> [Records for the exercise]
++++++

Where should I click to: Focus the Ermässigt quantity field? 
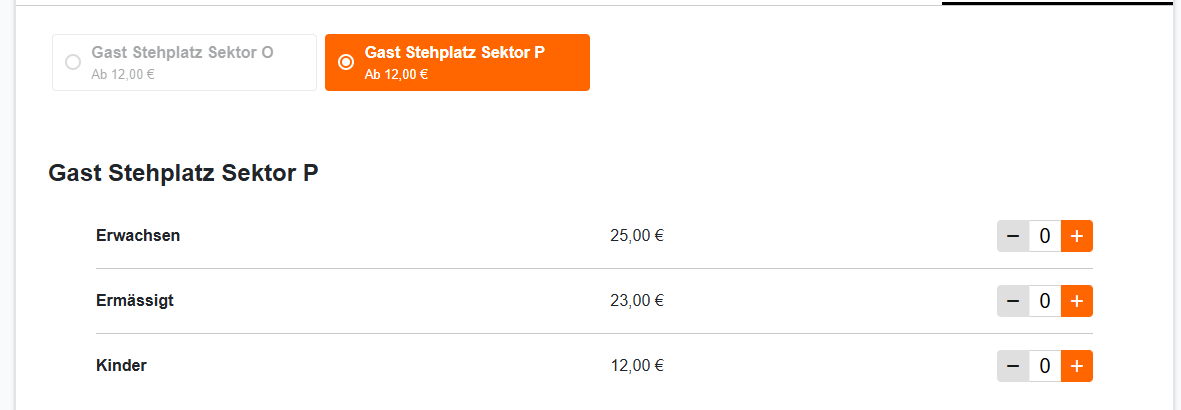(x=1044, y=301)
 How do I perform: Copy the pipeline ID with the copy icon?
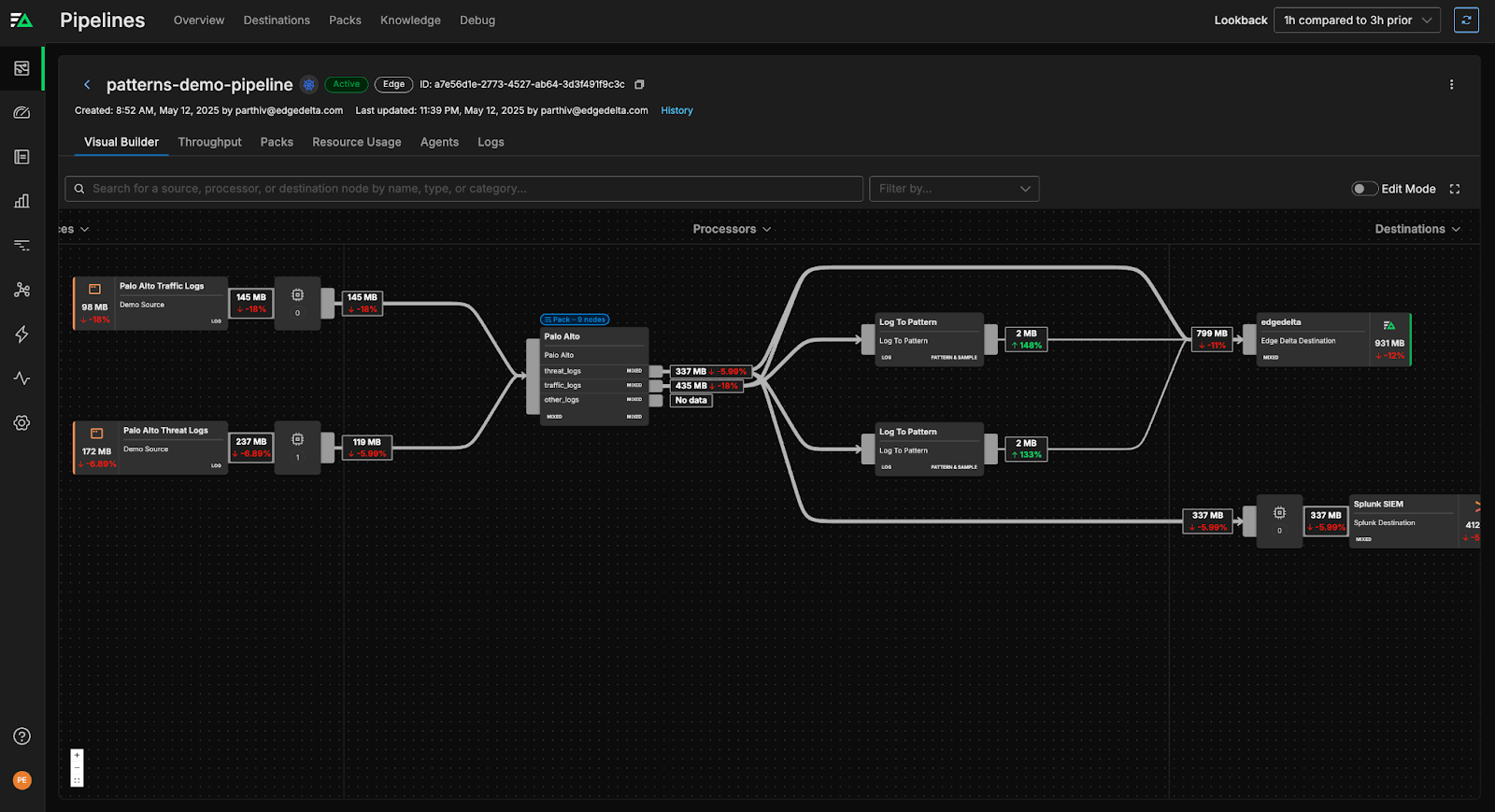tap(640, 84)
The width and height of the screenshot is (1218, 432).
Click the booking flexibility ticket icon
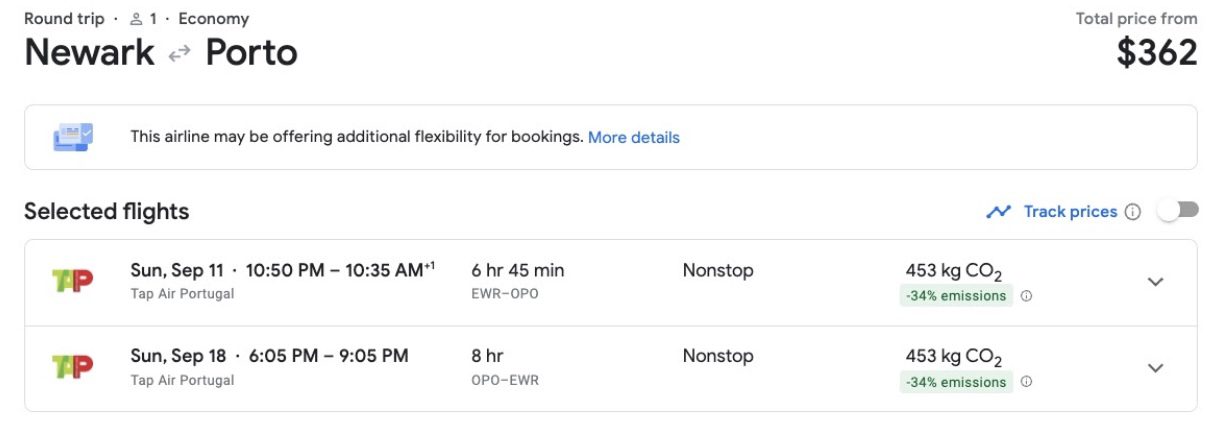73,137
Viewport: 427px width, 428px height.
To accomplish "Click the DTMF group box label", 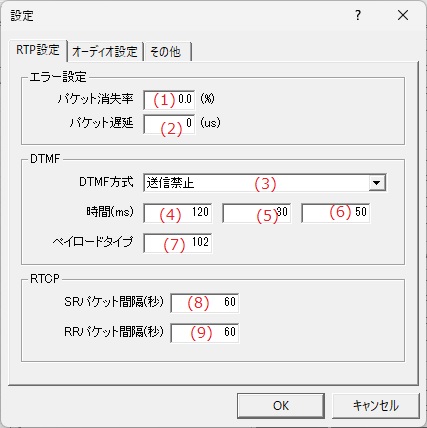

++++++

> [Work request] Every record should come back exactly as it is, though none of the pictures should.

> [Written solution]
Where should I click to: Focus the Ermässigt quantity field? 
(x=1044, y=301)
 How do I perform: Copy the pipeline ID with the copy icon?
tap(640, 84)
The width and height of the screenshot is (1218, 432).
Click the booking flexibility ticket icon
73,137
Viewport: 427px width, 428px height.
To accomplish "Click the DTMF group box label", 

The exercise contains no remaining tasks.